Items from a data source:
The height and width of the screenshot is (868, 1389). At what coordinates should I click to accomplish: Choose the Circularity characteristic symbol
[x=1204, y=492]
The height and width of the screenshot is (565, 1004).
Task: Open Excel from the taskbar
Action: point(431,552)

PROBLEM: Copy the records exactly, keeping every word in place.

ANSWER SPACE:
The height and width of the screenshot is (868, 1389). At what coordinates should I click to accomplish: Choose the Circularity characteristic symbol
[x=1204, y=492]
The height and width of the screenshot is (565, 1004).
Task: Open Excel from the taskbar
Action: point(431,552)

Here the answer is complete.